No lo hicieron mucho menos los cientos de amigos que en plena fiesta no paraban de dicir: ¡Prueba! ¡Prueba! ¡Prueba!… como si la voz fuese un cincel que lograse esculpir ideas. Y no lo digo yo, que de adicción a la nicotina se poco. Lo dice la Medicina, que ubica la persuasión de los congéneres entre las causas más comunes del comienzo de la adicción en los adolescentes.

Ni siquiera lo ha logrado Beyoncé, mi verdadera droga adolescente, que a fuerza de contoneos presumió de curvas y coreografías con un puro cubano acariciándole los labios.

Desde entonces me presumo fumador pasivo, porque mis padres parecen chimeneas desde que tengo uso de razón y porque nadie en este mundo escapa al humo del cigarro. Ni en la escuela, ni en el trabajo, ni en la guagua, ni en un parque.

De ahí que el tema del cigarro me provoque sin más un ceño fruncido. Ni fumadores activos ni pasivos tienen conciencia de lo que uno le hace al otro. No solo la simple molestia causada, la violación al derecho básico de respirar aire puro, sino el riesgo que acarrea para la vida del no fumador. Solamente en Cuba, el quinto país de América Latina infectado por la adicción, mueren 1500 personas por exposición al humo ajeno.

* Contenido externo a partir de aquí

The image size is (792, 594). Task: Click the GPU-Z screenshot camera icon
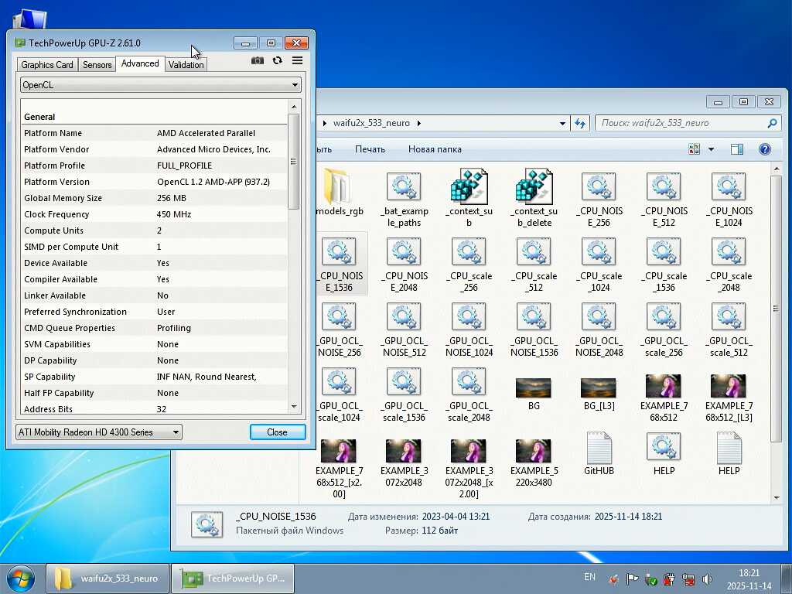(x=258, y=60)
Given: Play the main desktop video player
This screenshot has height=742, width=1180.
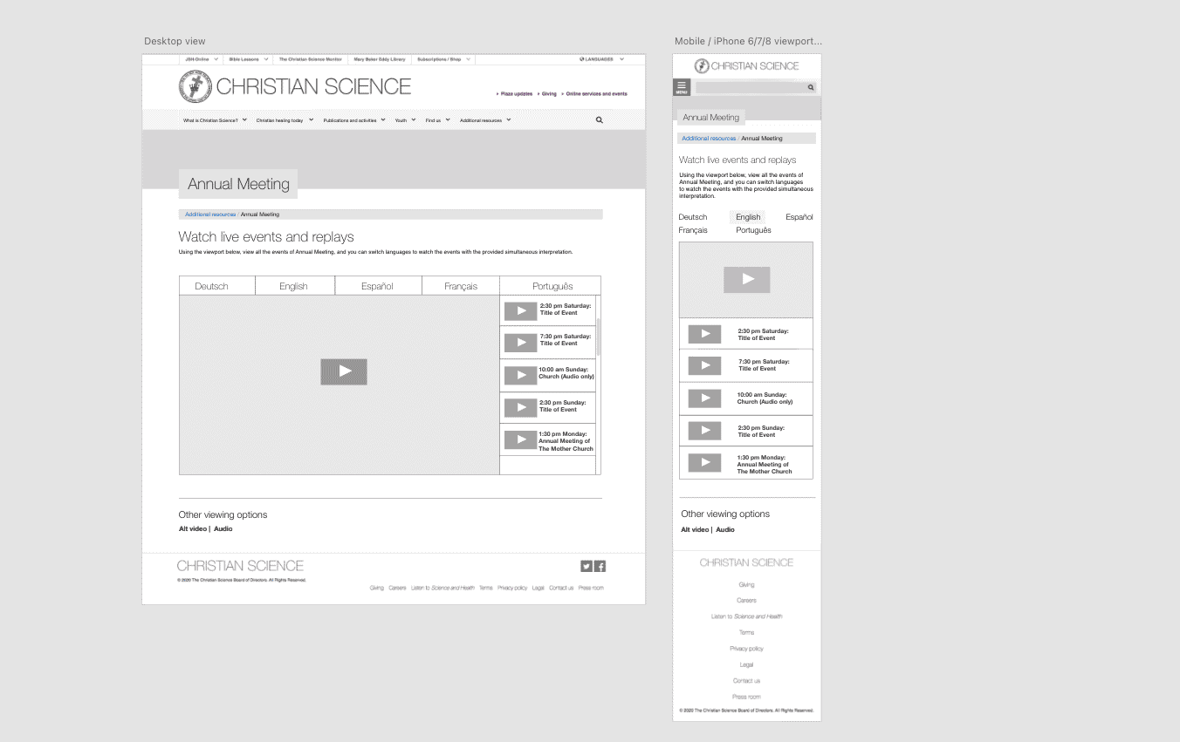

Con semejante dato no existe excusa para no exigir. Y bien sabemos que a la mayoría le hace sonrojar pedirle a otro que exhale sus bocanadas lejos de uno (llegado el caso hay quienes defienden al fumador), pero pedir «por favor, ¿sería tan amable de irse a otro sitio? No me agrada el humo», sería el inicio, obra de cortesía mediante, de un ejercicio básico de respeto al derecho ajeno.